▸ **PROVIDED RECORDS**
—————

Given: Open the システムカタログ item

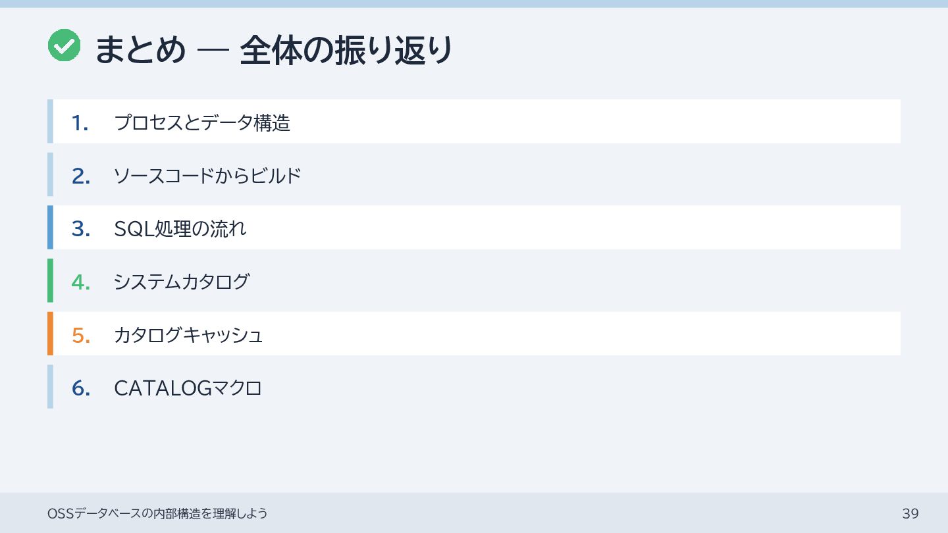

—————

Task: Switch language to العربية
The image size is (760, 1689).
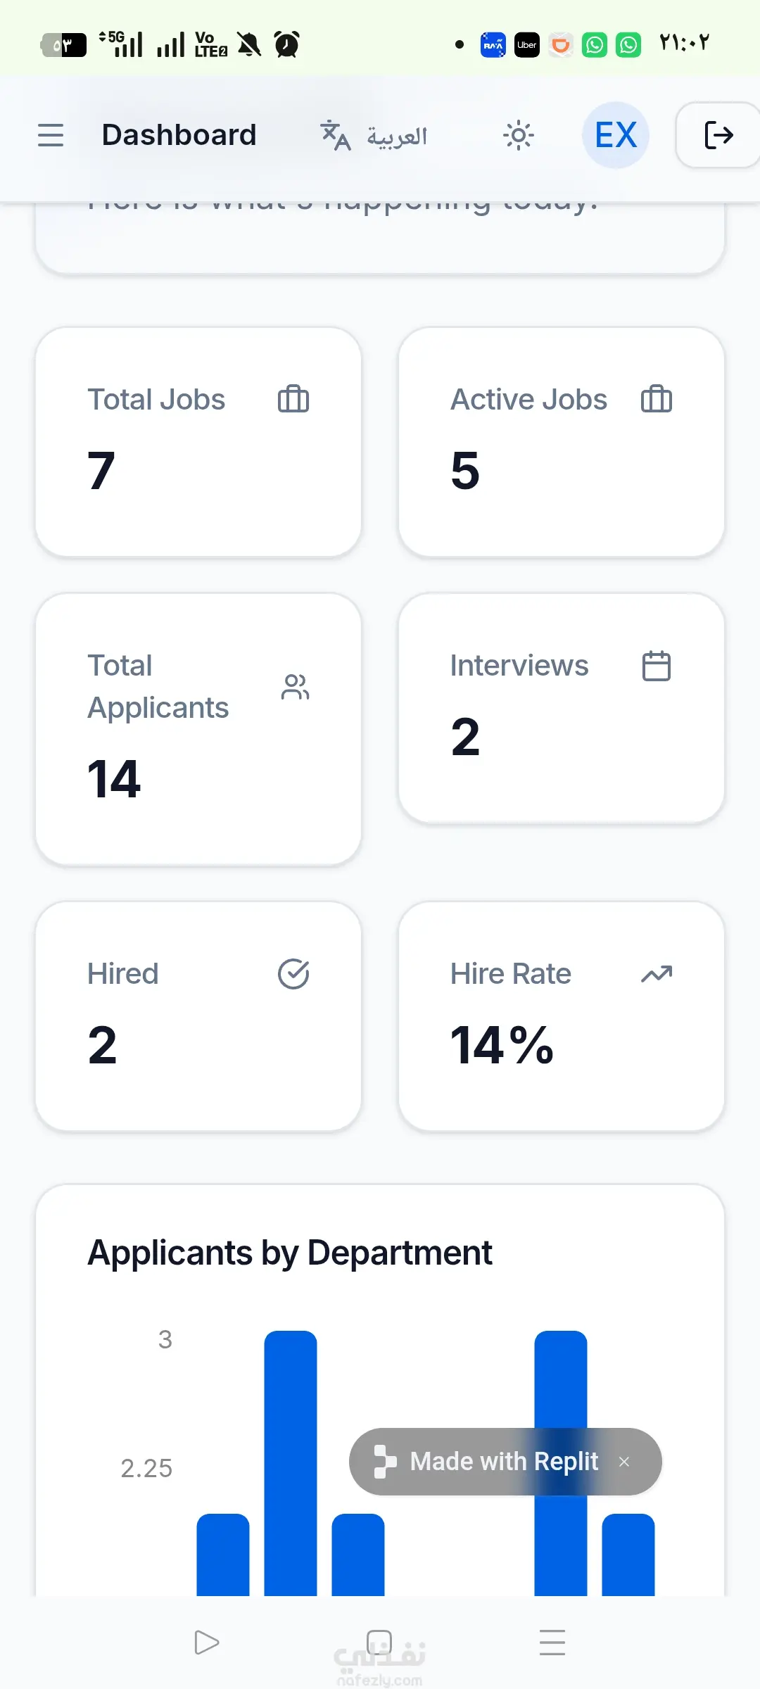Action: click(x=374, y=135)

—————

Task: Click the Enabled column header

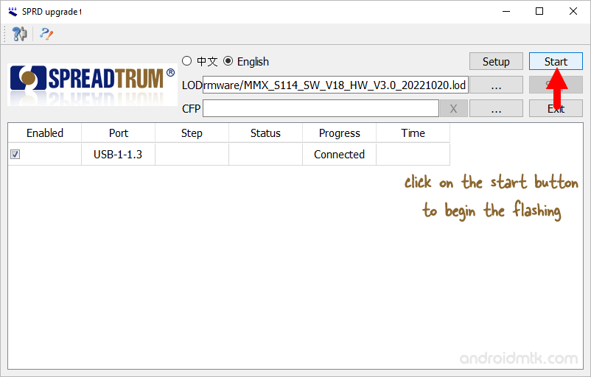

—————

▸ **EXERCISE INSTRUCTIONS**
Every line with "Task" in it should be copied from the entries above.

▸ **SOLUTION**
Task: Switch language to العربية
Task: Click the Enabled column header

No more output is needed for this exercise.